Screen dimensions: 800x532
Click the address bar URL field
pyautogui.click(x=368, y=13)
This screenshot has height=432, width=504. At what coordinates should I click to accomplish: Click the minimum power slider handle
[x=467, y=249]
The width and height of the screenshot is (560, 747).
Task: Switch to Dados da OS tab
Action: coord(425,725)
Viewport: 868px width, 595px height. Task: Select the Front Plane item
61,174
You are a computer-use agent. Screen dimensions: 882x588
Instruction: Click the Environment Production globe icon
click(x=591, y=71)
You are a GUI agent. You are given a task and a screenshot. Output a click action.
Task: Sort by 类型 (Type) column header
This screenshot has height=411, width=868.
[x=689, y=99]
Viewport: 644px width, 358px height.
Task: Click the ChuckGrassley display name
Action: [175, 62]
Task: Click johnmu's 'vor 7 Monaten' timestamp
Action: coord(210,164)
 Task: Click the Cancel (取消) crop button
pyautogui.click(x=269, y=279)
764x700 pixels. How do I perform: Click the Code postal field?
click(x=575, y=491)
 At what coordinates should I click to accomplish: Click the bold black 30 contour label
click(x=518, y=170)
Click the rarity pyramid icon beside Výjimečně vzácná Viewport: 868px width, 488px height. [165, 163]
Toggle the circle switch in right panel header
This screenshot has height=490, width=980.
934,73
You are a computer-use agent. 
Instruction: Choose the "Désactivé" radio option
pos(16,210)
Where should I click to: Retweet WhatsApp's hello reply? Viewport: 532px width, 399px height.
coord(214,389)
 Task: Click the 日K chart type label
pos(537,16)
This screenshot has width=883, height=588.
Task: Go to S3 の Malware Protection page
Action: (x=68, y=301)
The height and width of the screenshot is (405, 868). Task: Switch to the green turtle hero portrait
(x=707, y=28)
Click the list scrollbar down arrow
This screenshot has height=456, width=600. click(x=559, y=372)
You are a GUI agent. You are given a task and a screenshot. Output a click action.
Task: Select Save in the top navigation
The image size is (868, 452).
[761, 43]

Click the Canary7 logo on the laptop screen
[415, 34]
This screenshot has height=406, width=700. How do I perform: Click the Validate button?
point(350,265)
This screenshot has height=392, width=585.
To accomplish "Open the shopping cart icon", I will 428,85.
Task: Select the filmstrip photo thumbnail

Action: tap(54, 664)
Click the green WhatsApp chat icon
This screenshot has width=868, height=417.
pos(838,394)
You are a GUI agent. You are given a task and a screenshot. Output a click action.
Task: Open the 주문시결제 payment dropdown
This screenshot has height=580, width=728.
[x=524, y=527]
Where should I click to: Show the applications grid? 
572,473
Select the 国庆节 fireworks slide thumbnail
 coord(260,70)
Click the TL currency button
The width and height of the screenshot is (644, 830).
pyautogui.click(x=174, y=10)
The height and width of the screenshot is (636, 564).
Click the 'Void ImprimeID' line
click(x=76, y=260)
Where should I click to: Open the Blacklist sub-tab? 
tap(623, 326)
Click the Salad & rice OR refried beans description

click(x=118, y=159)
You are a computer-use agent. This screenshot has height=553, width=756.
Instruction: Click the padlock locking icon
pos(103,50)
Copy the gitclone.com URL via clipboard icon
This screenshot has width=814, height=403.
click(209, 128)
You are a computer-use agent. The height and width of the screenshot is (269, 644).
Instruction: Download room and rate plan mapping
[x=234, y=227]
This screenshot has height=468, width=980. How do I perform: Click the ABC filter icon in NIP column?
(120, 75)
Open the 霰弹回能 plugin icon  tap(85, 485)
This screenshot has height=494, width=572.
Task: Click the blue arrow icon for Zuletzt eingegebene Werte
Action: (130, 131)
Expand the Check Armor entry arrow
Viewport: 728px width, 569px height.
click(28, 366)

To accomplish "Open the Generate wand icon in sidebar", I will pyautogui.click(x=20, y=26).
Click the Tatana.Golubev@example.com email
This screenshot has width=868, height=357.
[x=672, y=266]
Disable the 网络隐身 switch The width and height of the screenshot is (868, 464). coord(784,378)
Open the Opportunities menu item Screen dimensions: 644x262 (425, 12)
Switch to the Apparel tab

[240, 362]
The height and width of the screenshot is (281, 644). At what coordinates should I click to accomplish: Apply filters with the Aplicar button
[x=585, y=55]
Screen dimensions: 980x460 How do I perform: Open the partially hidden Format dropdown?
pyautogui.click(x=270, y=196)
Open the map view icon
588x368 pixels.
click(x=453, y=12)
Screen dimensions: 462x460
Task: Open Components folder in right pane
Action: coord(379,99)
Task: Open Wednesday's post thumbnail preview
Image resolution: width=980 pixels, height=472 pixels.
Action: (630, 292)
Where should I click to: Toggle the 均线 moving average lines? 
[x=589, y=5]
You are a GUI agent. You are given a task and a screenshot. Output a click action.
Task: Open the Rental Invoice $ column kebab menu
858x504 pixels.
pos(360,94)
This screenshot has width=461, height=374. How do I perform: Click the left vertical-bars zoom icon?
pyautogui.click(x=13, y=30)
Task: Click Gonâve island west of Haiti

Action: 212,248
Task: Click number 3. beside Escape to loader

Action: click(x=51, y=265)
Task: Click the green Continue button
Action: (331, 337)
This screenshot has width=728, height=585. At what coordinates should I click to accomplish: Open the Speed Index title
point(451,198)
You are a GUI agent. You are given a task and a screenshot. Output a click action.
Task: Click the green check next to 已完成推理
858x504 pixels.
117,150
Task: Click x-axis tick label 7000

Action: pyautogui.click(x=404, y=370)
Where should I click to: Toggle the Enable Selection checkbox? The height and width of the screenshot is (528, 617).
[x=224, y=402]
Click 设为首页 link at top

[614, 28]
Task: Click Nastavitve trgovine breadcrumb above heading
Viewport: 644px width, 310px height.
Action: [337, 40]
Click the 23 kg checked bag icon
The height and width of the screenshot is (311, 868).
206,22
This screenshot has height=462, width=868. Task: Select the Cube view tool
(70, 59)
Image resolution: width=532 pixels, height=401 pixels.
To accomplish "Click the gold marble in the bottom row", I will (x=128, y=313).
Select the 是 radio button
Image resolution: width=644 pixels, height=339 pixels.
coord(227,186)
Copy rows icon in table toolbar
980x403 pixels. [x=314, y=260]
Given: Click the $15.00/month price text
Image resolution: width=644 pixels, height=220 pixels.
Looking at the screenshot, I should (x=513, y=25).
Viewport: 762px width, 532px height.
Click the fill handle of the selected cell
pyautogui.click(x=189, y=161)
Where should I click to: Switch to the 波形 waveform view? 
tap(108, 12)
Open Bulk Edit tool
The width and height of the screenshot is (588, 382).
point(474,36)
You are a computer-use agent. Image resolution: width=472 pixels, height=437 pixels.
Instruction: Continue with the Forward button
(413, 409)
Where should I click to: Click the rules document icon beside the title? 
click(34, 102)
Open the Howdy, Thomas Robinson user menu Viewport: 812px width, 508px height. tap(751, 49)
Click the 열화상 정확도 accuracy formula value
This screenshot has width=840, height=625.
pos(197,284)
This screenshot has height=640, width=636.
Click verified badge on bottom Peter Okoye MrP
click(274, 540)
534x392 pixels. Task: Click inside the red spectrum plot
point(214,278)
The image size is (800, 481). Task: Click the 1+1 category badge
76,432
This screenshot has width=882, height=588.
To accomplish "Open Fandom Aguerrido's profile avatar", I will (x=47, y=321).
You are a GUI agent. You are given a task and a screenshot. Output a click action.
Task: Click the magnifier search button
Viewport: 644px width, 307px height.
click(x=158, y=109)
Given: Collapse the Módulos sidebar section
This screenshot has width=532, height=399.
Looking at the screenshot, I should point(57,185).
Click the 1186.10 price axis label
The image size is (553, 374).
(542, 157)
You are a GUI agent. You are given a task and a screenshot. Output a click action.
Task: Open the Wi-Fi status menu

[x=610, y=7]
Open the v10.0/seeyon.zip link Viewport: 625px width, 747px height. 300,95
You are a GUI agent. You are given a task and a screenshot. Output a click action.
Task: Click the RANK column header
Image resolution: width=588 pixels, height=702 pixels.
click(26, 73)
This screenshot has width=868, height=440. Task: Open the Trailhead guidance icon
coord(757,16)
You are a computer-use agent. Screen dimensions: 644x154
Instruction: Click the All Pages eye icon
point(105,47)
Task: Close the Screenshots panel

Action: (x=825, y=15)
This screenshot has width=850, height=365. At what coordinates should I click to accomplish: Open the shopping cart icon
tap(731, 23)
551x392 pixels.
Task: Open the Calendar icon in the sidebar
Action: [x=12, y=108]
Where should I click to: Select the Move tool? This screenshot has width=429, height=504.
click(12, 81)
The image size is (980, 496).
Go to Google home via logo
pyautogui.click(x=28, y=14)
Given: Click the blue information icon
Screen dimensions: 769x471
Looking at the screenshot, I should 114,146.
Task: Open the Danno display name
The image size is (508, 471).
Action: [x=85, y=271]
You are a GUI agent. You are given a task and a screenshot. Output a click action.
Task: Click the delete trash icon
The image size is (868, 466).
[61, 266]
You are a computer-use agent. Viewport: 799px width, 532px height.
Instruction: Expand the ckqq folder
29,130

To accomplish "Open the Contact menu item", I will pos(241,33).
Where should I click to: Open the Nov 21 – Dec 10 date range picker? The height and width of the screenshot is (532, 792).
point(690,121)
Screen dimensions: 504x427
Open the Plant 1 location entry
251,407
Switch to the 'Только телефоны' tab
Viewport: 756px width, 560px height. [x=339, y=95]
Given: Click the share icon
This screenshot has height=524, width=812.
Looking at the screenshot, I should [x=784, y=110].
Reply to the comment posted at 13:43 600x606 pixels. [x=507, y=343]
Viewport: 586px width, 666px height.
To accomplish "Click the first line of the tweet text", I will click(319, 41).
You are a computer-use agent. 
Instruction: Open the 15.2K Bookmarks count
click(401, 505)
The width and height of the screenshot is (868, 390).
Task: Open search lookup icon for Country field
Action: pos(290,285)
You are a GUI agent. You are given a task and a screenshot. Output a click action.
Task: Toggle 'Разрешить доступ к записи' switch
==============================
Check each line above for the string "text" and return those that contain it.

§ **RESPONSE AREA**
Given: Click the $15.00/month price text
To accomplish "Click the first line of the tweet text", I will click(319, 41).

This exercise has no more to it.